Reform is not just a feature of Irish education but a world-wide occurrence 
which is leading to an intensification of teachers’ workloads in an ever-expanding 
curriculum (Gleeson & Ó Donnabháin, 2009). In the past twenty five years the Irish 
education system has undergone major government legislation, policy and curricular 
reform. This has occurred at a number of levels; curricular reform, professional 
development reform, special educational needs reform, increased accountability at 
teacher education level and in schools and also an increase in parental involvement in 
their children’s education (Egan, 2004). ‘These major reform initiatives have placed the 
responsibility on teachers to develop their capacity to be lifelong adaptive learners’ 
(Conway, Murphy, Rath & Hall, 2009, p. 175). It is essential that teachers are equipped 
to meet the challenges of these reforms and are encouraged to do so through 
professional development. Despite its recognised importance in facilitating change, 
professional development provision has been described as ‘woefully inadequate’ 
(Borko, 2004, p. 3). Although, in Ireland, teachers report positive experiences from 
professional development activities they undertake, their impact on changing practices 
has been questioned (Sugrue, 2002) and their fragmented provision and their lack of 
learner centred structures debated (Coolahan, 2003; Sugrue, Morgan, Devine & Raferty, 
2001; Sugrue, 2002).

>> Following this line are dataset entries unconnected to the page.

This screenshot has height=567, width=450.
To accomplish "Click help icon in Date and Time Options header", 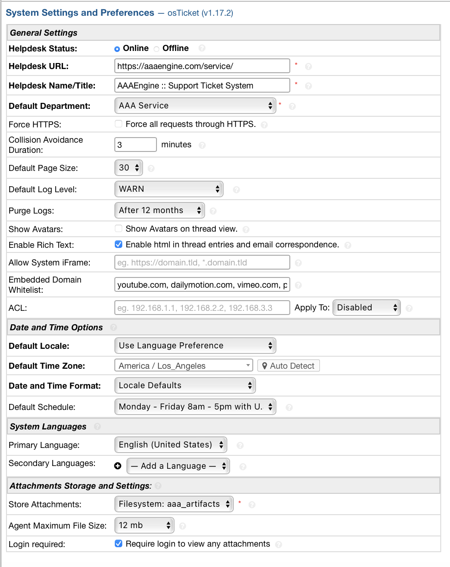I will point(113,328).
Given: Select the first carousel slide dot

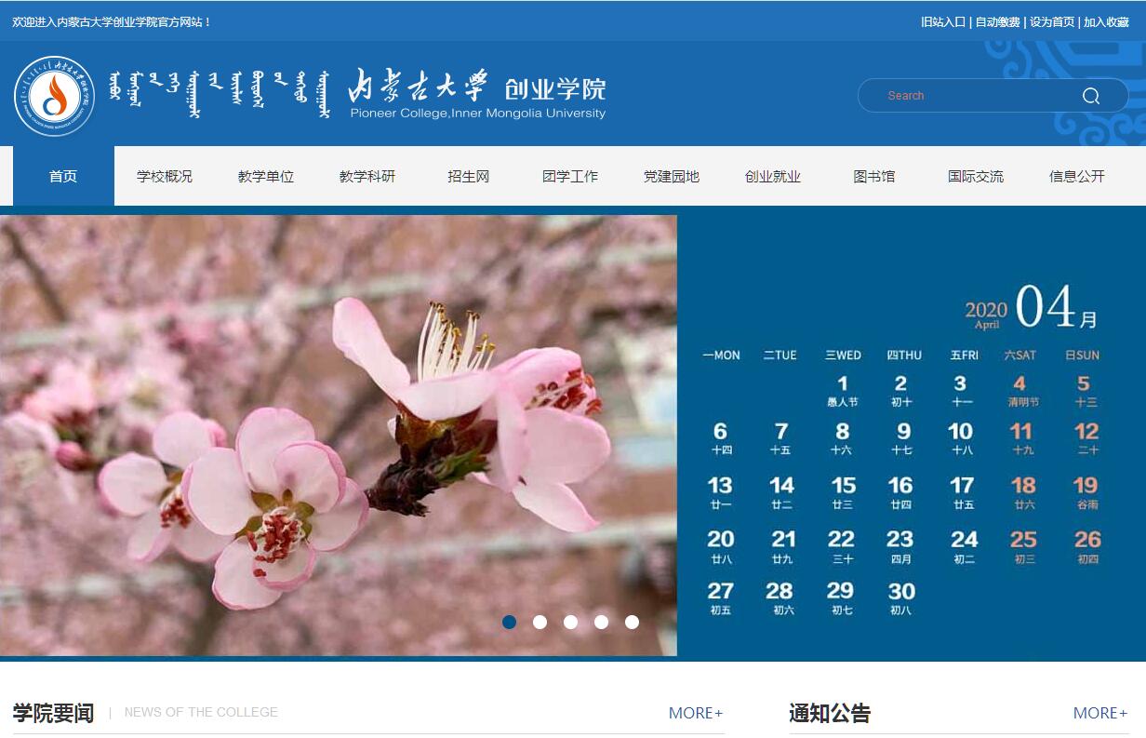Looking at the screenshot, I should click(x=509, y=622).
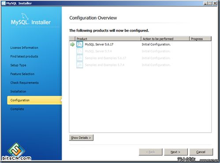The height and width of the screenshot is (163, 220).
Task: Open the License Information step
Action: click(24, 47)
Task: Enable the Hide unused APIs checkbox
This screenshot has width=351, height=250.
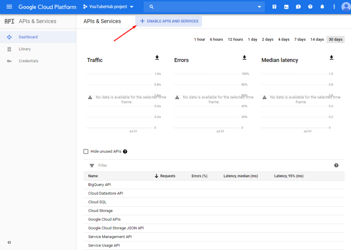Action: pos(86,151)
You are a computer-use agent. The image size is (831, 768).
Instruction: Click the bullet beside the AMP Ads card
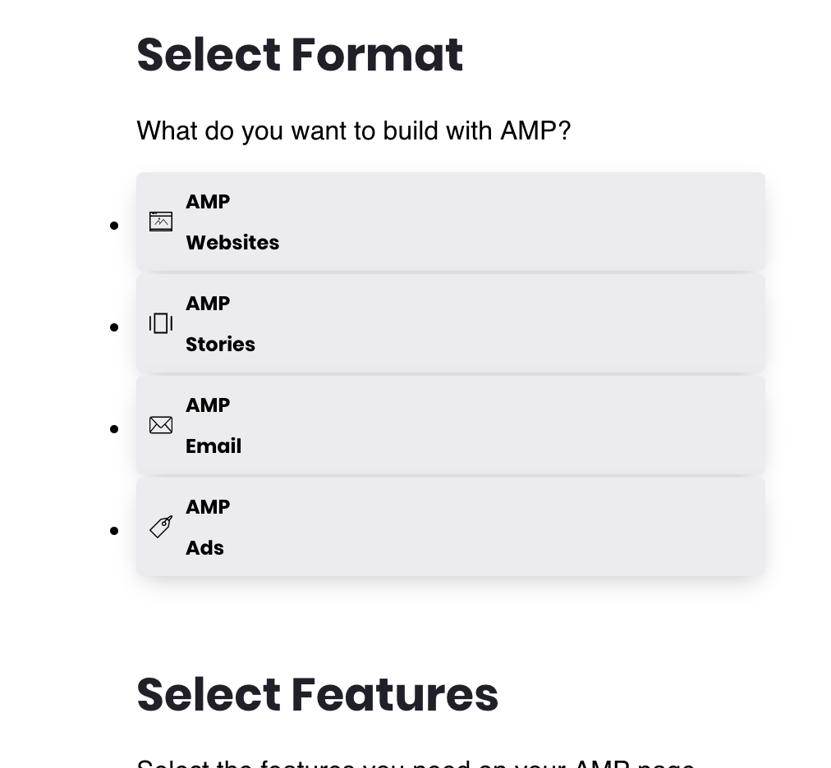click(114, 530)
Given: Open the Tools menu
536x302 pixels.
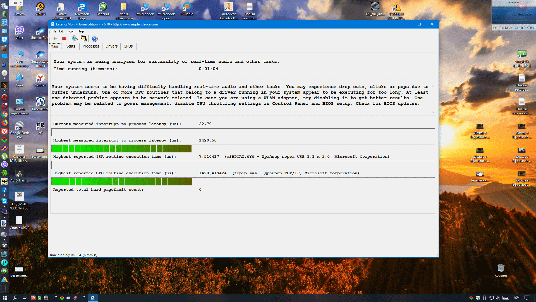Looking at the screenshot, I should pos(71,31).
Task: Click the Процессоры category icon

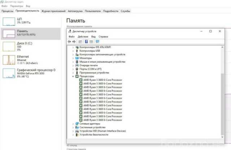Action: coord(77,76)
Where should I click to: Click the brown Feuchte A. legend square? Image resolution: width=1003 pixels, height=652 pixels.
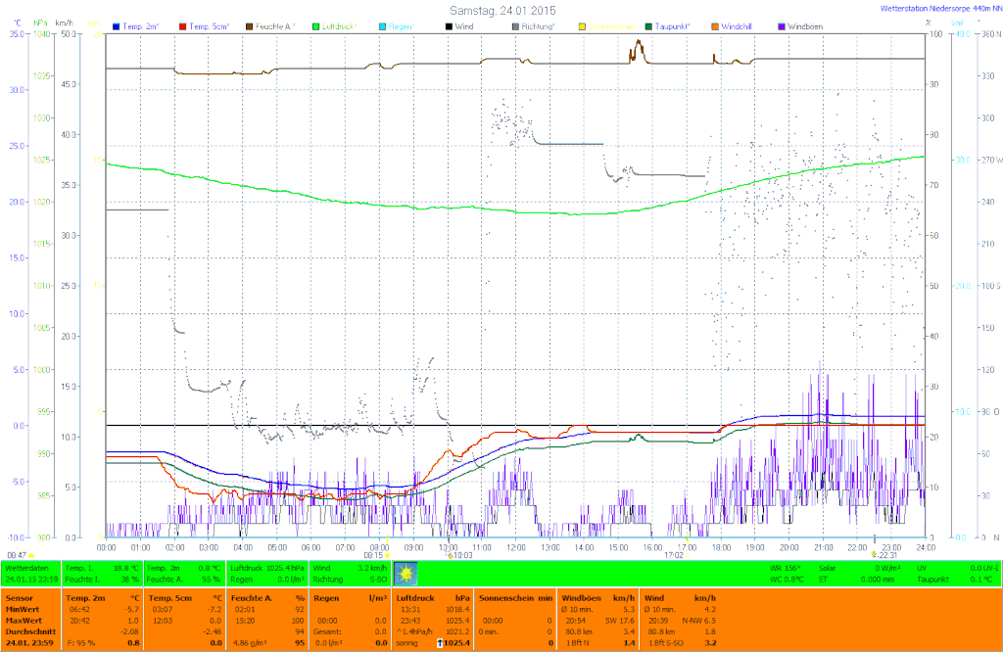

Other trends identified in Irish research studies on continuing 
professional development (CPD) are the dominance of transmission rather than 
reflective mode, lack of co-ordination structures, limited opportunities for observation 
of teaching, and the dominance of the one shot knowledge transfer model of CPD 
provision with limited opportunity for reading and critical engagement with theory 
(Conway et al., 2009). High quality professional development programmes can help 
teachers deepen their knowledge and transform their teaching (Borko, 2004).
In Ireland, recent curricular reform followed a consultative approach with all 
stakeholders involved in curriculum design. Teachers were involved in designing and 
delivery of the national in-service following the curriculum’s publication. Although 
consultation occurred with all stakeholders, including teachers, a national framework to 
implement this reform and support the change needed is still in the planning stages.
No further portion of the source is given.